Recruitment of CPC to aster boundaries in egg extract. Actin-intact extract from unfertilized eggs was supplemented with imaging probes, converted to interphase with a calcium transient, and squashed between passivated coverslips. (A) Widefield imaging of asters nucleated by anti-AurkA coated beads. CPC was visualized with anti-AurkB. Note recruitment of CPC to antiparallel bundles at the boundary between asters. (B) Total internal reflection fluorescence (TIRF) imaging of CPC movement in reactions similar to A. Movies were recorded at CPC-positive boundaries between asters, and kymograph analysis was used to visualize movement of CPC aggregates. The pink line denotes the center of the boundary region. Diagonal streaks represent movement of CPC aggregates toward plus ends at ~15 μm/min. CPC recruitment to microtubules depended on an egg ortholog of Kif20Awe called Kif20AE, and movement depended on Kif4A as shown by this depletion-add back experiment. (C) Widefield imaging of asters nucleated by sperm centrosomes. CPC was imaged with GFP-DasraB. Note formation of polarized monopolar asters with CPC recruited to a crescent at the periphery. The CPC-positive crescent always formed on the chromatin-proximal side of asters and usually expanded radially as the asters grew. (A, B, Modified, with permission, from Nguyen et al. 2014; C, modified, with permission, from Field et al. 2015.)

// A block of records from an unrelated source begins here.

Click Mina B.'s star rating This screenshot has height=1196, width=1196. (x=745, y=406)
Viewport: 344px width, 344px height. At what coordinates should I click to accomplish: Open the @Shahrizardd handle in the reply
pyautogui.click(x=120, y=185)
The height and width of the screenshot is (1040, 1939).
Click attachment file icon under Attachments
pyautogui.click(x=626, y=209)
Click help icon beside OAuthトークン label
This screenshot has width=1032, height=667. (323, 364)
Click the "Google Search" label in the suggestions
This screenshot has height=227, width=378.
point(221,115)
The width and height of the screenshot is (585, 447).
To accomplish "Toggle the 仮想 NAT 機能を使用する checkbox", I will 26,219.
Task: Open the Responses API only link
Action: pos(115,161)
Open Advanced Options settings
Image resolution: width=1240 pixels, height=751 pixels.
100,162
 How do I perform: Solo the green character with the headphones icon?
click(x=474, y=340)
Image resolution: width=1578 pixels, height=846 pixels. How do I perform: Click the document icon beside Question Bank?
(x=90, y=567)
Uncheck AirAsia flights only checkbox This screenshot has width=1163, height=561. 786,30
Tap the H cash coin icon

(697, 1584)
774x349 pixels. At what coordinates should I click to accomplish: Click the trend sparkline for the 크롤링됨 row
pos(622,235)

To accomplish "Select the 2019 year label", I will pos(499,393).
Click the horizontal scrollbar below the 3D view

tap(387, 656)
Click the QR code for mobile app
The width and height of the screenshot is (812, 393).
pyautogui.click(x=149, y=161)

Chromatin was not required for assembly of CPC- and centralspindlin-positive zones between asters in the extract system (Fig. 4A). However, in the absence of chromatin there was a delay between aster–aster contact and CPC recruitment, and only a subset of aster boundaries recruited CPC. CPC recruitment to zones between asters was greatly enhanced by artificially stabilizing microtubules or activating the CPC (Field et al. 2015). These observations suggested chromatin might promote CPC recruitment to aster boundaries if it was present.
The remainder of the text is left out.